Hidden Spring's Brenda on Following the Curd & Washing Vats on Toes

Picutre credit goes to Becca Dilley Brenda Jensen's path from earning an MBA and working as an operational manager in the packaging industry to waking up at light break every morning to check on 550 sheep and cut curds in a steamy make room may seem surprising to some. It certainly was to the Jensens who now make the award-winning cheeses of Hidden Springs.

When Brenda and her husband first bought fifty dairy sheep in the middle of Wisconsin Amish country, their plan was to launch a creamery. Dean and Brenda would milk the sheep and then hire someone to make cheese, they thought. Brenda would keep her full-time, well-paying job that likely had a retirement plan. But then the couple decided to take a class and visit local sheep’s milk cheesemaker Mary Falk at Love Tree to learn more about the ins and outs of their future business. This shook things up.

Brenda fell in love. With everything. With the feel of the curds on her fingers, the scent of the make room, the texture of sheep's milk, the mix of artistry and science. She might have even liked the hair net she was required to wear.

“My feet didn’t touch the ground for days,” she says laughing, “I was in love. I told Dean, ‘I think I found the cheesemaker. I think it’s me!’

“I still get goosebumps when I smell warm milk,” she says.

hiddenspringsb&b

Though Brenda couldn't be stopped after she walked her boots through the sanitizer into a make room for the first time, she ran into a few glitches along the way. At forty-four years old, she was a newbie. And she was a petite (yet strong) woman often training at cheese plants with men who grew up next to cheese vats.

She admits being a female cheesemaker sometimes made her have to work harder. One cheesemaker at a location where she trained didn’t let her cut the curd until her third shift on the job. But even though she had to stand back and watch and clean a lot in the beginning, she says, she noticed she was treated differently after the first year.

“They started looking at me like, ‘Huh, maybe she is really going to make cheese.”

That she did. Brenda quit her job, trained for her cheesemaking license, and translated her inspiration into eight different cheeses at Hidden Springs. My favorite of her vibrant cheeses are Timber Coulee, Bohemian Blue, Ocooch Mountain, and her mixed cow and sheep’s milk wheel, Meadow Melody, which I profile in my book (awesome with cherry conserve or confit).

Brenda now knows she can pick up the phone any time and receive support. She sites her biggest influences after Falk among Wisconsin’s and even the country’s food and cheese best- the team at Uplands (especially Mike Gingrich who helped her in her early years), goat cheesemaker Ann Tapham, Willi Lehner of Bleu Mont, Ari Weinsweig of Zingerman’s, Ranee May, Jeanne Carpenter, and Kate Arding of Talbott and Arding.

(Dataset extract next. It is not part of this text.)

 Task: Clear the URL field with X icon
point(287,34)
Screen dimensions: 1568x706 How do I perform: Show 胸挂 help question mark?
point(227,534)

Beyond professional guidance, she can also call any of her five children to bring over one of her twelve grandchildren if she needs using the power hose in the make room.

“They like to say they made cheese with grandma,” Brenda Says, “they also like to ride the carts around the farm.”

Brenda and Dean, courtesy of Hidden Springs

When asked if she had any advice for aspiring cheesemakers who are starting out who may or may not have their children or grandchildren to help them, Brenda said she did especially for people of her stature (raising my hand right here).

Think long and hard about your milk buckets and vats and do so creatively. For example, the standard milk pails are so heavy, she had to roll hers the first time she used them. She suggests going with gravity flow tanks and smaller buckets.

“My toes don’t reach the ground when I’m washing the vat- something to think about when buying one!” she says, laughing.

Either way, this is one whip-smart and ambitious grandmother with an MBA that won't let an inch or two stop her.